* _What to do_:
Wherever the word "agent" occurs in the listing below, copy that whole line.
----------------
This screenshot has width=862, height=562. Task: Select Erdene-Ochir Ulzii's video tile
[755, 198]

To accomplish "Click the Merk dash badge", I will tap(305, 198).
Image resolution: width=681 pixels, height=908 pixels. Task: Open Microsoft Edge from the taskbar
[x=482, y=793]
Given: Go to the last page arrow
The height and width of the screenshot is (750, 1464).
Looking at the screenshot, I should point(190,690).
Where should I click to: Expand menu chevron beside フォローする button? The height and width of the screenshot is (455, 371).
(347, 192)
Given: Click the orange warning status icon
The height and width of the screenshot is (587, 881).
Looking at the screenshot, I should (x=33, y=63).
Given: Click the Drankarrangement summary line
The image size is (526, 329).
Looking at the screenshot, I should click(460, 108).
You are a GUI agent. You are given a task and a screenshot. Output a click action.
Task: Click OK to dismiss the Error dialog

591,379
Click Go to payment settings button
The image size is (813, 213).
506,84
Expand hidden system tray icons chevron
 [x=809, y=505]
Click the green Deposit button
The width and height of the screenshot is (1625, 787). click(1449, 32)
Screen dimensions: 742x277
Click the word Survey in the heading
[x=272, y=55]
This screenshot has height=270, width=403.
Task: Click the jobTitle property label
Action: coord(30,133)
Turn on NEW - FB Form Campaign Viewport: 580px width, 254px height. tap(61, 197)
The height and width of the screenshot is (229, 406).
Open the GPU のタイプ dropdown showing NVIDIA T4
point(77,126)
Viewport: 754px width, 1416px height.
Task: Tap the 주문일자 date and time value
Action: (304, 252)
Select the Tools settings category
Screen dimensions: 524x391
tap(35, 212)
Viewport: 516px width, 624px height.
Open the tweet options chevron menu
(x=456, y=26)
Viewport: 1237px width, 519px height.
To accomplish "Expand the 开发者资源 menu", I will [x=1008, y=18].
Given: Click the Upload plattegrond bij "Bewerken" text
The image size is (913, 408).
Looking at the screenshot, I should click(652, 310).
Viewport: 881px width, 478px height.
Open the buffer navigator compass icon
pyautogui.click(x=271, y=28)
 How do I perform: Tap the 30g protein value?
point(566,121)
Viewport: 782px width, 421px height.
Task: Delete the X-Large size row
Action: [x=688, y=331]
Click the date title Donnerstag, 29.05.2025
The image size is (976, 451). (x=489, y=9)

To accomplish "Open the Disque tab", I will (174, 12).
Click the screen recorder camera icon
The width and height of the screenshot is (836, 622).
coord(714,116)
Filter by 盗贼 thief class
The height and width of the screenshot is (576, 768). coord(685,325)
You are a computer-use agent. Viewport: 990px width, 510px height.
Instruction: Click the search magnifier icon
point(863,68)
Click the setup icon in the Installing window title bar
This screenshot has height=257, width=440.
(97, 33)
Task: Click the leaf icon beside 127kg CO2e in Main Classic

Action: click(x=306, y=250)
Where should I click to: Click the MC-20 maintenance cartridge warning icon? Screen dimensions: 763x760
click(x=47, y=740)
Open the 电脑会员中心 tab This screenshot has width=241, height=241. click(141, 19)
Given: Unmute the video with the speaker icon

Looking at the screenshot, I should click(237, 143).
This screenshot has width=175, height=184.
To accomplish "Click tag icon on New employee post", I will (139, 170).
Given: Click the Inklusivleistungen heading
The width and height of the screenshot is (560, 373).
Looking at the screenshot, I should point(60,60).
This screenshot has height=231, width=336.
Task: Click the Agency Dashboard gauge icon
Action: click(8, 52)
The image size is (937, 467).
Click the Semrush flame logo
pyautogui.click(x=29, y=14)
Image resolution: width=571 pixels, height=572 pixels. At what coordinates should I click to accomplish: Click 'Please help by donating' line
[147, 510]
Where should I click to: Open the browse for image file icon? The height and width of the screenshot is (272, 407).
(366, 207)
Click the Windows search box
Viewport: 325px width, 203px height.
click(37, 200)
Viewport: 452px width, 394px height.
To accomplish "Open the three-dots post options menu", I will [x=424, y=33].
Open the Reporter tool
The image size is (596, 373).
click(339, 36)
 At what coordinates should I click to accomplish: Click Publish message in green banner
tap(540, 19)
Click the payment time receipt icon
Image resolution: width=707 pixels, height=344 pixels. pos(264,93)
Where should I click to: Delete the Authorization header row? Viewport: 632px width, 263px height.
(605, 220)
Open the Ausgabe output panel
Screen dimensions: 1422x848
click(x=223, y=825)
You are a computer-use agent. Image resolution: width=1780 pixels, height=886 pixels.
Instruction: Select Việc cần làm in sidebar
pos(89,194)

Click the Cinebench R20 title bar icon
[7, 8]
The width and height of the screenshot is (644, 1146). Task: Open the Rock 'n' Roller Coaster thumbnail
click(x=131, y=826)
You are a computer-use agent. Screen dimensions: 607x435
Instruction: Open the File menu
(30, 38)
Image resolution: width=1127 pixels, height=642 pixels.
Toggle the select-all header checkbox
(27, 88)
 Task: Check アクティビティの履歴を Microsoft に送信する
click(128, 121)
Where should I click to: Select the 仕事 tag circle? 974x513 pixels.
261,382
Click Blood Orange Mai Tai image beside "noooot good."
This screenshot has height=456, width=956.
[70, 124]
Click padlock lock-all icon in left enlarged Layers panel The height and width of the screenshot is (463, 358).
----------------
* _Solution to this exercise_:
You are a GUI agent. You are given a task and a screenshot. Output a click action.
You are a computer-use agent. Viewport: 990px width, 510px height.
You are a computer-use agent. Image resolution: width=1780 pixels, height=886 pixels.
You are a computer-use agent. Screen dimensions: 607x435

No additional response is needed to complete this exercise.